O interrogativo ético

  • O fundamento da ética não reside num imperativo categórico que dita a lei a um sujeito passivo, mas num interrogativo ético primordial — «quem age?» ou «estou agindo?» — pelo qual o indivíduo suspende a naturalidade do curso dos eventos para se interrogar sobre a sua própria implicação no mundo. Antes de saber o que deve fazer (moral), o sujeito deve constituir-se como alguém que pode fazer (ética), transformando a indiferença dos fatos em campo de ação pessoal; o mal radical, nesta perspectiva, não é a transgressão de uma norma, mas a demissão do «eu», a recusa em responder à pergunta «quem age?» com um «sou eu», preferindo diluir-se na obediência anônima a leis, ordens ou necessidades históricas.
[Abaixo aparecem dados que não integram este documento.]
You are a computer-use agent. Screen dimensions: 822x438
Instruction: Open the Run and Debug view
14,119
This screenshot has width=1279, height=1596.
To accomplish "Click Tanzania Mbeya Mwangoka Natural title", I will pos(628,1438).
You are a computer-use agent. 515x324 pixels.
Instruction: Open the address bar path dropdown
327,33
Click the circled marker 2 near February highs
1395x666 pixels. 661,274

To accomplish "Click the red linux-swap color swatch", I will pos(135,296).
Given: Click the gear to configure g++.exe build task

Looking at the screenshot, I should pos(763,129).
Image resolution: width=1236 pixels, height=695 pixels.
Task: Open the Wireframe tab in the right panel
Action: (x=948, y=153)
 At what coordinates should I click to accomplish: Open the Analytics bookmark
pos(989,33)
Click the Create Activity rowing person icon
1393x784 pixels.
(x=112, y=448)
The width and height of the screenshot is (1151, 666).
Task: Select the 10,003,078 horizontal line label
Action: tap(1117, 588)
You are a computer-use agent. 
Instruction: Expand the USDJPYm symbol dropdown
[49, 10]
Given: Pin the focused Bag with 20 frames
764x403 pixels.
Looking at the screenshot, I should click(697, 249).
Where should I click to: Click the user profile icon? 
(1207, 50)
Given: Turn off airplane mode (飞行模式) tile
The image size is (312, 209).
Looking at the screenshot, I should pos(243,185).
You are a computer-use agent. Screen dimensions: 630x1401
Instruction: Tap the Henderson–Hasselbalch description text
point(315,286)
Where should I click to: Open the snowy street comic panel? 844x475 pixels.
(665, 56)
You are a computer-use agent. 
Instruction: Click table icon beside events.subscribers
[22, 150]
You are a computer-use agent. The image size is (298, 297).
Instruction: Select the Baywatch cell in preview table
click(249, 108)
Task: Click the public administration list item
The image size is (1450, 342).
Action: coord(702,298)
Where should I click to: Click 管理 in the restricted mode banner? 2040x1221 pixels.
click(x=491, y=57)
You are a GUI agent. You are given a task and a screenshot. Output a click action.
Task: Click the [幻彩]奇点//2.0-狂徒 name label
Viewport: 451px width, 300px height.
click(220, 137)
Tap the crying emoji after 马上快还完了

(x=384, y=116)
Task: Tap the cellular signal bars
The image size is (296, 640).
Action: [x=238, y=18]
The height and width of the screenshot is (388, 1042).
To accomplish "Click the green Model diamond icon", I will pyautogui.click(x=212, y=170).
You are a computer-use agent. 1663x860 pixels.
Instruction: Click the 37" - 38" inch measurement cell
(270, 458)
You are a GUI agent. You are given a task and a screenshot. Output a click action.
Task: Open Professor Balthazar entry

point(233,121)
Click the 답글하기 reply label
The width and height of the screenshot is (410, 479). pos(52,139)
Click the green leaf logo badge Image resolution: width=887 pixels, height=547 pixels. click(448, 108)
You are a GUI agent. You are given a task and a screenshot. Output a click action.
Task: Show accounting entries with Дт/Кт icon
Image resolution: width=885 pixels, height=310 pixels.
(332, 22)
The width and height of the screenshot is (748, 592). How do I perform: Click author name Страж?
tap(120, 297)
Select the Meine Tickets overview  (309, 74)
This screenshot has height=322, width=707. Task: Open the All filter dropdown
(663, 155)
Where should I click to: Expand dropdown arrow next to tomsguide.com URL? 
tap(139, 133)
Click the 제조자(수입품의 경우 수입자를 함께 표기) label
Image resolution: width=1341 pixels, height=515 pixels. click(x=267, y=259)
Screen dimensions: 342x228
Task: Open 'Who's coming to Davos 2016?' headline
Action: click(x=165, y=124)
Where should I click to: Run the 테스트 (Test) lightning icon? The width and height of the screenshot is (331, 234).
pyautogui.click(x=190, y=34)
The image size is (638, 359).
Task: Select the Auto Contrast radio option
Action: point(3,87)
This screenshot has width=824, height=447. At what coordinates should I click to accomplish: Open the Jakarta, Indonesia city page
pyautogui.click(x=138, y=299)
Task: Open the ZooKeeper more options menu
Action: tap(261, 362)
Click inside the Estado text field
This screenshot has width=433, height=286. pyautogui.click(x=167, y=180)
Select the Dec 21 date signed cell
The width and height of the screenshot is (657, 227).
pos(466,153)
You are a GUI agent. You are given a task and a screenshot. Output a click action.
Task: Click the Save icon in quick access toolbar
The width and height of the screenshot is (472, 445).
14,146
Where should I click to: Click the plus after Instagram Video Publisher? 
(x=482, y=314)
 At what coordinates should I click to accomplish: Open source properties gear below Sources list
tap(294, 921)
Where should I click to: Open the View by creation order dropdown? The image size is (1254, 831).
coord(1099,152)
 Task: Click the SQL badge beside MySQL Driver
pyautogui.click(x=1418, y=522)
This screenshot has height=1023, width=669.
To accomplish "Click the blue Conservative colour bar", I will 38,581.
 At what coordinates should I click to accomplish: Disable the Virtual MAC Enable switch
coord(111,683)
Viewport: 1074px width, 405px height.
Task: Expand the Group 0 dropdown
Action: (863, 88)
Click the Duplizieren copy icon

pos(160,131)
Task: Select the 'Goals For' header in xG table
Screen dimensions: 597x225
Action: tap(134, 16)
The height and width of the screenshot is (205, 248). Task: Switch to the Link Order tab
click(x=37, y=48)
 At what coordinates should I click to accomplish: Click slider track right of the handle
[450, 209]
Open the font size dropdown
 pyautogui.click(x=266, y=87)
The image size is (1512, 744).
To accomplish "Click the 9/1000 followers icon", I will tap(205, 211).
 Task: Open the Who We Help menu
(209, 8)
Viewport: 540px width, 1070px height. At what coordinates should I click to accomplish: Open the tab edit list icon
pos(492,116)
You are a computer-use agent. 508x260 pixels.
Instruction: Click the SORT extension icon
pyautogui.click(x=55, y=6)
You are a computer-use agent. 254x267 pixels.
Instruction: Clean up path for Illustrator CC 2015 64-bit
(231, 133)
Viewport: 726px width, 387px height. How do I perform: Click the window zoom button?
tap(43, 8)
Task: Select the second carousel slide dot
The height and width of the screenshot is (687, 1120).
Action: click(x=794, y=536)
  • A universalidade da lei moral, longe de ser um dado abstrato que se impõe de fora, só ganha realidade quando assumida por um «eu» singular que se institui como legislador; a obediência cega à lei «universal» sem a mediação do «eu» crítico e agente é a porta aberta para a barbárie burocrática, onde ninguém age e tudo acontece. A ética começa, portanto, no momento em que o sujeito recusa a condição de coisa ou de canal de eventos para se afirmar, através do indicador «eu», como a origem irredutível de sentido e de ação no mundo.